Forty years has passed since Sweden's Data Act of 1973, the first comprehensive national data privacy law, was enacted. In 1995 the EU Data Protection Directive was adopted and it is regarded as the foundation of a modern global data protection regime. Currently there are more than one hundred countries with data privacy laws, while up to twenty other jurisdictions are in the process of promulgating privacy laws and have official bills under review before their legislatures or governments.
The Georgian Law on Personal Data Protection was enacted on December 28, 2011 and entered into force on May 1, 2012. It is, by and large, in line with the EU Data Protection Directive and applies to the processing of personal data in the territory of Georgia by public and private entities. Protection of personal data constitutes an essential part of the recently initialed EU-Georgia Association Agreement, which provides for cooperation in order to ensure a high level of protection of personal data in accordance with the international standards.
The law was merely on the books, however, until summer 2013, when a Personal Data Protection Inspector was appointed and the Inspector's Office was established. The Office is now fully operational and it has already adopted a few guidelines related to the transfer of personal data abroad, processing of biometric data and the running of filing system catalogues. While the law provides a grace period for the private sector for some of its provisions until January 1, 2016 - the Inspector's Office cannot examine private companies' compliance with legal provisions or impose sanctions for breach until this date - the law is already applicable to private companies. This means that individuals can themselves sue private companies in court for violations of their privacy rights.

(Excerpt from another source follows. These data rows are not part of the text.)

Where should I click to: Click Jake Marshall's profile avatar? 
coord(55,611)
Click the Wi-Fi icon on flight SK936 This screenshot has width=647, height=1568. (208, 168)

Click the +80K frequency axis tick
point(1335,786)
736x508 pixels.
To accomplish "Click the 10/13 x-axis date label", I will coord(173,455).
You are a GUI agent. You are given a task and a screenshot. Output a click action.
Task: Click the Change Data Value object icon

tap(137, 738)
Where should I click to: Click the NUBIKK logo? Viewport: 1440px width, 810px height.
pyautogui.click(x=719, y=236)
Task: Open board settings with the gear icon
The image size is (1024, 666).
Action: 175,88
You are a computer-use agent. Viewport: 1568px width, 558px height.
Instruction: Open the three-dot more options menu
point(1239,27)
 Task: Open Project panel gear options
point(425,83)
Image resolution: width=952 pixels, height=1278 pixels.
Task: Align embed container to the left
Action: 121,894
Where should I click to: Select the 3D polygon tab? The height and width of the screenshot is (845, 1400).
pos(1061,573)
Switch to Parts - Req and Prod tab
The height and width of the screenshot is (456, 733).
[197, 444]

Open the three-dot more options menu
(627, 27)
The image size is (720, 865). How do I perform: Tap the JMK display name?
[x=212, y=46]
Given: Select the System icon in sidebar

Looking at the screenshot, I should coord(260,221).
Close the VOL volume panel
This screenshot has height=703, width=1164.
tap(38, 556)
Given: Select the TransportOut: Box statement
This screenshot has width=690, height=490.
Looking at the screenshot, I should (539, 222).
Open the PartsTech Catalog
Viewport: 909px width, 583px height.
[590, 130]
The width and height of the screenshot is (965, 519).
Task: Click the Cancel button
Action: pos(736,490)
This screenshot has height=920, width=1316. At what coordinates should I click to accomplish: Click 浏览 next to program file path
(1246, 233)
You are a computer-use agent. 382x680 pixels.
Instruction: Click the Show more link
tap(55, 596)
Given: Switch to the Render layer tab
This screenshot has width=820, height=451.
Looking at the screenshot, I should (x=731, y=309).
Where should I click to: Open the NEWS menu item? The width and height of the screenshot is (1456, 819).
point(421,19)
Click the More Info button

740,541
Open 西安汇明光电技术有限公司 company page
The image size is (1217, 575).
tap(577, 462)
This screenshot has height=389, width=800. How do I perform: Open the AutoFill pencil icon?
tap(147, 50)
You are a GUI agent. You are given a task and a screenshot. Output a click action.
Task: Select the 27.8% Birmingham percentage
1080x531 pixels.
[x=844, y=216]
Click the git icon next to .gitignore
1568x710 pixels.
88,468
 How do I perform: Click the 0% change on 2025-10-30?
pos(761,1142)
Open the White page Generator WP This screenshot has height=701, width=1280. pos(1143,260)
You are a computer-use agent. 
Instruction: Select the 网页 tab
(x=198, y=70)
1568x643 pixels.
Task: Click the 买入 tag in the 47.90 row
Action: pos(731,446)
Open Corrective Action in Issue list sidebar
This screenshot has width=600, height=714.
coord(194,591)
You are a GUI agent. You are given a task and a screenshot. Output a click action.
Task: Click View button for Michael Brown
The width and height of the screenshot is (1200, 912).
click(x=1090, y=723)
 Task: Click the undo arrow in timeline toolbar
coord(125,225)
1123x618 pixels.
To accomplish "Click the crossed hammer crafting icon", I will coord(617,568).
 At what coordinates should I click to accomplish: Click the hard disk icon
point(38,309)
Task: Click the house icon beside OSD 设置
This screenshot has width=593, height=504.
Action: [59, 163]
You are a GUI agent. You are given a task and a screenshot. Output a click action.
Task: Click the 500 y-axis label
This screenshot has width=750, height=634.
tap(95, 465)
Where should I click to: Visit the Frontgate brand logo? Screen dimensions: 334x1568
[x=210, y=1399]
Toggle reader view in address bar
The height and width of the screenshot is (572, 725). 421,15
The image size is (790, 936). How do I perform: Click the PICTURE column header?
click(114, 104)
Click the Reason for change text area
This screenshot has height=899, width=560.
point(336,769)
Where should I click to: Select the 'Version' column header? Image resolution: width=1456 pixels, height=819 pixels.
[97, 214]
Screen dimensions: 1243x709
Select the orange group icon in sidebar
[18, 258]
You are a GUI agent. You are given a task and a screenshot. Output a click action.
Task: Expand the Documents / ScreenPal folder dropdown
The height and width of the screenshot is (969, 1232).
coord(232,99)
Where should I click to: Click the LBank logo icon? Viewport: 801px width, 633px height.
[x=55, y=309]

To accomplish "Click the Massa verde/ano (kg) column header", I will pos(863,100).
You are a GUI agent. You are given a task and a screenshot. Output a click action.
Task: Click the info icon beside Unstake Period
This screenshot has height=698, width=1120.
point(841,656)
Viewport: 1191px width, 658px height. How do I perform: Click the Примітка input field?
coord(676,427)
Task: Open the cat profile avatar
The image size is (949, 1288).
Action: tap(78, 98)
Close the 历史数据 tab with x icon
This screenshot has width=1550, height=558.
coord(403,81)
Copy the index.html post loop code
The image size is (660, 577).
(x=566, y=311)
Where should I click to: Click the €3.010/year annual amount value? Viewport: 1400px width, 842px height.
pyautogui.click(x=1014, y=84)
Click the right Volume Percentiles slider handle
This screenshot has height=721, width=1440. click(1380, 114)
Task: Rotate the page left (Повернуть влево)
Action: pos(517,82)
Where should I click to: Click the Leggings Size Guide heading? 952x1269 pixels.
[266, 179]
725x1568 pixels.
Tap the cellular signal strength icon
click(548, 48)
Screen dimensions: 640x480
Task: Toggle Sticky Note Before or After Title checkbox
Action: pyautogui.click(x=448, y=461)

Impact on Private Companies
The law prescribes significant obligations for companies that process personal data. "Personal data" means any information relating to an identified or identifiable individual and includes one's name, personal identification number, address, date of birth, telephone number, etc. The law applies to personal data of employees, customers or any other third-party service providers. It affects the whole process of the personal data life cycle, i.e. collection, use, storage and destruction of personal data. The personal data must be processed in accordance with the principles set by the law, such as: an individual's consent to process his/her personal data shall be obtained; personal data shall be processed only for explicitly specified legitimate purposes; data shall be adequate and not excessive in relation to the purposes for which it is processed; data shall be valid and accurate and can be only kept for as long as it is necessary for the data processing purposes, etc.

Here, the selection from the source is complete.